++++ Information shown

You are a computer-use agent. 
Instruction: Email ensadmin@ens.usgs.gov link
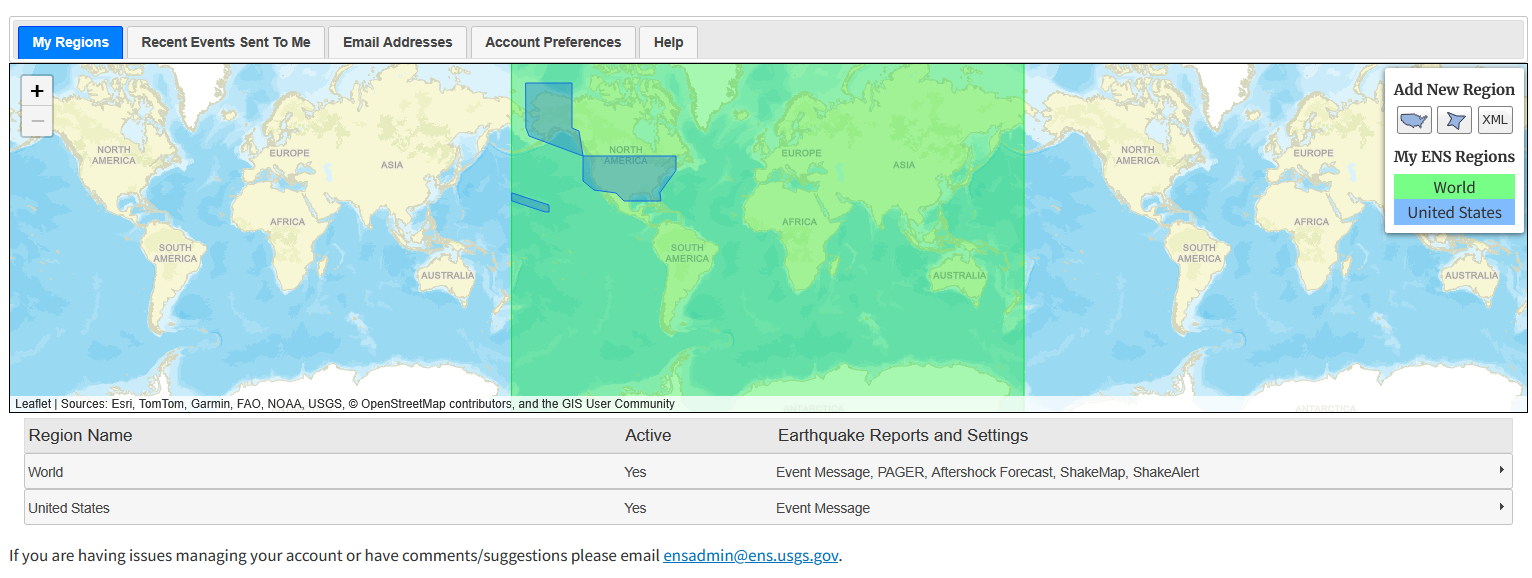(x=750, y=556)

++++++++
++++ Information shown

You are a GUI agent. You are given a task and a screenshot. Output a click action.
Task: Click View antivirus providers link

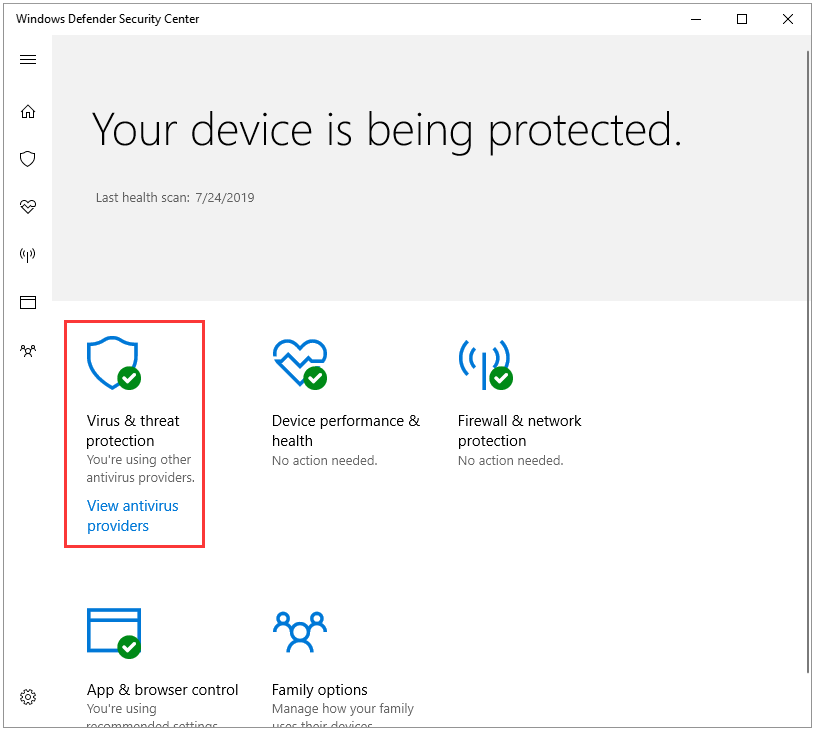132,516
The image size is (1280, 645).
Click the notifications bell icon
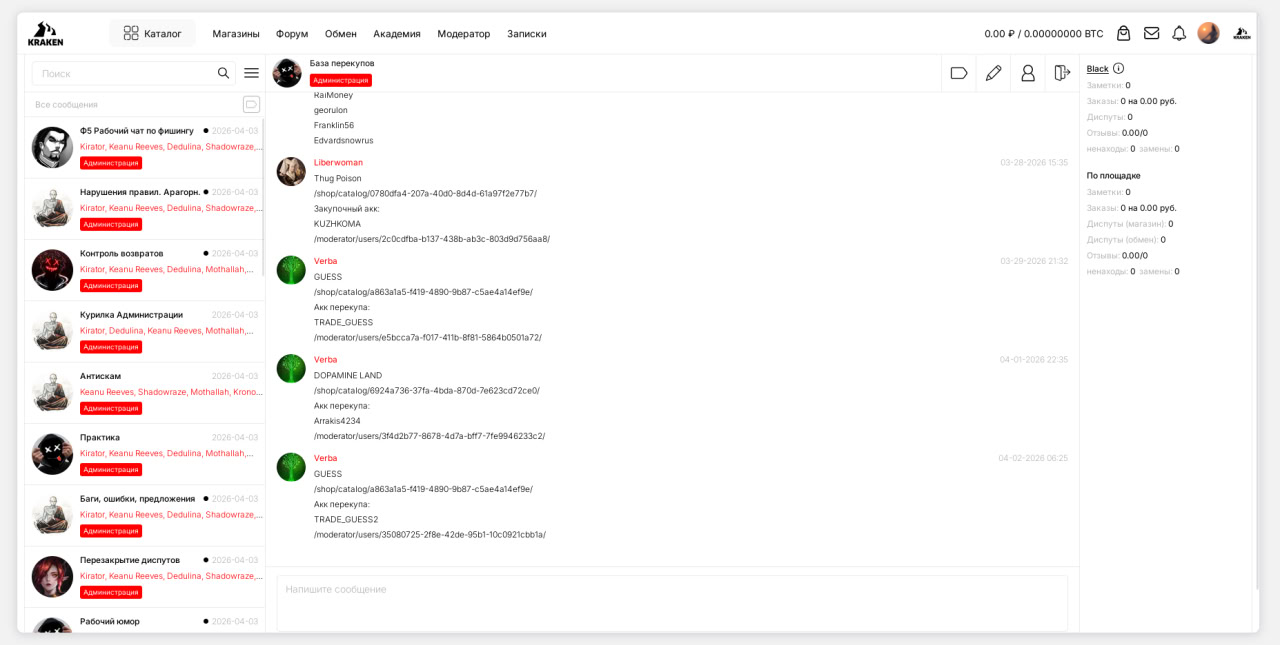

++++++++

■ Task to complete ■
Write out exactly the lines that fall from the line with "The image size is (1280, 645)." to the line with "Click the notifications bell icon" in the records above, keeping both ends.

■ Answer section ■
The image size is (1280, 645).
Click the notifications bell icon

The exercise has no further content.